Matthew, from Verulam School, made the following observations:
With 1 disc the moves done will be 1, with 2 discs the moves done will be 3, with 3 discs the moves done will be 7, and with 4 discs the moves done will be 15.
There's a pattern: the difference between the 1st and the 2nd disc is 2, the difference between the 2nd and 3rd disc is 4, and the difference between the 3rd and 4th disc is 8 - it's just doubling the difference each time.
Tom, from Wilson's School worked out a formula for the Final Challenge and had a go at the extension:
If there are $n$ discs on the tower to find out the number of moves you need to work out $2^{n-1}$ then multiply your answer by $2$ and then subtract $1$
$2(2^{n-1}) -1$
Extension:
$64$ discs would be $2^{64-1} = 2^{63} = 9,223,372,036,854,775,808$
Multiply by $2: 18,446,744,073,709,551,616$,
Subtract $1: 18,446,744,073,709,551,615$ seconds
Divide by $60: 307,445,734,561,825,860.25$ minutes
Divide by $60: 5,124,095,576,030,431.004$ hours (3 d.p.)
Divide by $24: 213,503,982,334,601.292$ days (3 d.p.)
Divide by $365.25: 584,542,046,090.626$ years (3 d.p.)
It will take roughly 584.5 billion years from the start of time.
As the universe is approximately 13.7 billion years old now I don't think we need to worry yet!
Miltoon explained how to generate the formula:
From watching the video, I see that for two discs, $3$ moves are needed. For three discs, I first see $2$ discs being removed, and re-piled, therefore, three steps are used. Now, the largest disc is moved to the pole at the end. Now the two discs have to be re-piled again, on top of that largest disc, which also takes $3$ moves. So in total, $3 + 3 + 1$ moves are needed, because we re-piled the
'two discs' twice ($6$ moves), and moved the largest disc once, leaving us with $7$ moves.
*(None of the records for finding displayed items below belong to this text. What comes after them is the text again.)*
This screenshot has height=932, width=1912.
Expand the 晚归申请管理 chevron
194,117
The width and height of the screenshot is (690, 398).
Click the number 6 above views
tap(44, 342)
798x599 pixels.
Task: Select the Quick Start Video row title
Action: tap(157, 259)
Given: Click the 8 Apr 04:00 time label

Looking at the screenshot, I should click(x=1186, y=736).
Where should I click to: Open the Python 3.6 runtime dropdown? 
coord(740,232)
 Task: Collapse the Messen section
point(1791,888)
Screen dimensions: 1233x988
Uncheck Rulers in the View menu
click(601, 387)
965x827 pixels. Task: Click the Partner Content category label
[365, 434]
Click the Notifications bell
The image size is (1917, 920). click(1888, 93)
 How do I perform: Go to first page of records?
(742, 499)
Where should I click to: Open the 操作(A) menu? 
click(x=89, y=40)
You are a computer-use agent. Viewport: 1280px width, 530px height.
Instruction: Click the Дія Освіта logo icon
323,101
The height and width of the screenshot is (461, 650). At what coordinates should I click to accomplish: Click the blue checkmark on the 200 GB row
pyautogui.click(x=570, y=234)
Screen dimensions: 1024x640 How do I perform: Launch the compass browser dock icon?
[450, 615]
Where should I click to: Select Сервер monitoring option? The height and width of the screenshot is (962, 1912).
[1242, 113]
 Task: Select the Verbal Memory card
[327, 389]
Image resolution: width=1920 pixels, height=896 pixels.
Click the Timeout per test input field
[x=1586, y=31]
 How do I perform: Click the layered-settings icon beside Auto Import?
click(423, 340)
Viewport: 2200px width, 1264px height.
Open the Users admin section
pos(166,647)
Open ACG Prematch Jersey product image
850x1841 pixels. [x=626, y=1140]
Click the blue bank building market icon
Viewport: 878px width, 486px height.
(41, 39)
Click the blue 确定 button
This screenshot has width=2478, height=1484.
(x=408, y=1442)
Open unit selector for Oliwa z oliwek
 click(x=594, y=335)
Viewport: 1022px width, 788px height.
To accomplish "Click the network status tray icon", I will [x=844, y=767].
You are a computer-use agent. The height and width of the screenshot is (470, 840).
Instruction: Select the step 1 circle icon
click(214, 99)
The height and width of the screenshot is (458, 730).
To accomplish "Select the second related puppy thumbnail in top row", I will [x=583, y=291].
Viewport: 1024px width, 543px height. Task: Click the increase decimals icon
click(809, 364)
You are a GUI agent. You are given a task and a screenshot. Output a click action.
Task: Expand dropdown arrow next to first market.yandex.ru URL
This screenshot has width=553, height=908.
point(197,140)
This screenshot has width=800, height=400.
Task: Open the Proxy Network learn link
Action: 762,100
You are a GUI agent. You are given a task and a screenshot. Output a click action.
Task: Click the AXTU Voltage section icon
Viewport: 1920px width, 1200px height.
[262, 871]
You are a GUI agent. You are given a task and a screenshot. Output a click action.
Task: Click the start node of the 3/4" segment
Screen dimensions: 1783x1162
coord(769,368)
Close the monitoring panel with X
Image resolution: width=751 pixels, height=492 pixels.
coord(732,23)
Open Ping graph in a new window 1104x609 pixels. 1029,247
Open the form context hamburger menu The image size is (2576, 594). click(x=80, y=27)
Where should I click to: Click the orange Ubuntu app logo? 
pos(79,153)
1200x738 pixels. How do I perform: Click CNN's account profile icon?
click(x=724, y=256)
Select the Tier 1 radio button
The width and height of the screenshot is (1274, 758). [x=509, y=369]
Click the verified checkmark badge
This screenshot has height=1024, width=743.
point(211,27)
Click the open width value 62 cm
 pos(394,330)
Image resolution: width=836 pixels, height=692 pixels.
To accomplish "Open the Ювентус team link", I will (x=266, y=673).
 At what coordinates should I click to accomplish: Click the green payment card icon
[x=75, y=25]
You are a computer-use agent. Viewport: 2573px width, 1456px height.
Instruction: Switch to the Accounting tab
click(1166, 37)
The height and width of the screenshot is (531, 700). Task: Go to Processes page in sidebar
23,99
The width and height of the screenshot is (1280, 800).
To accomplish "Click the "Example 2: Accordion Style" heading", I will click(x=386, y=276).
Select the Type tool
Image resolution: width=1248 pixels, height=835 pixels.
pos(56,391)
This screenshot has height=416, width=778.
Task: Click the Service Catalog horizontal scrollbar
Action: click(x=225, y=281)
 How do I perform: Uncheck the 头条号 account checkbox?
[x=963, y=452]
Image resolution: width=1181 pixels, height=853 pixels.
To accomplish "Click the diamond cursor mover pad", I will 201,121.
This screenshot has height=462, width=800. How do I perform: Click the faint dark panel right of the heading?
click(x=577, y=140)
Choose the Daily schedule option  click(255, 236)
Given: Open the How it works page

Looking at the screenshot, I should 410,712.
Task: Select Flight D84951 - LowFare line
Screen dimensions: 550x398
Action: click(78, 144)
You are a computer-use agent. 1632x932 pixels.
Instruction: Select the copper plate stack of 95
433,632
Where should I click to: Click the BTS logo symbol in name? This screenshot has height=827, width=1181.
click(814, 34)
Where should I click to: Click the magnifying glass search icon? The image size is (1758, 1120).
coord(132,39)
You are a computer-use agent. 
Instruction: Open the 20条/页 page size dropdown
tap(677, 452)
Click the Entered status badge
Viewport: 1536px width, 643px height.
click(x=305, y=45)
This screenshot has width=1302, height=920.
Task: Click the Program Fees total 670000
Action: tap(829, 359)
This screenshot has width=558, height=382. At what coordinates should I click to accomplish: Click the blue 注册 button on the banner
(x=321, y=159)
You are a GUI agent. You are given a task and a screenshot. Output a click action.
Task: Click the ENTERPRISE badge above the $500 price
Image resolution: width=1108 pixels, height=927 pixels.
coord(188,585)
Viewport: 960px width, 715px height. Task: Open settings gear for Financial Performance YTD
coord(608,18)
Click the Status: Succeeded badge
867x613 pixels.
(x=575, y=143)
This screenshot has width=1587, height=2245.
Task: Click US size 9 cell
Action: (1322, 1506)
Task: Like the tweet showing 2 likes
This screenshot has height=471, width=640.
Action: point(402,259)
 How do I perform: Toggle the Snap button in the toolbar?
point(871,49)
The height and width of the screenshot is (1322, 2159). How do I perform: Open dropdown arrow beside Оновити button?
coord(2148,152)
If you have $D$ discs, and you know the amount of moves needed for $D$ discs - let's call it $F$, then if you want to calculate the number of moves needed for $D + 1$ discs, physically your tower will have a new base - and you move your $D$ discs out first, and re-pile them, which takes $F$ moves, you move the new, large disc, and put it at the furthest pole, which increased the number of moves
one unit, and then you re-pile the $D$ disc tower again, but this time on top of the new large disc, so in total, it takes $2F+1$ moves for a tower with $D+1$ discs.
Now I can be sure that the sequence goes: $1, (2\times1 + 1) = 3, (2\times3 + 1) = 7, (2\times7 + 1) = 15 \dots$
Therefore, the formula is just $2^D - 1$ where $D$ is the number of discs.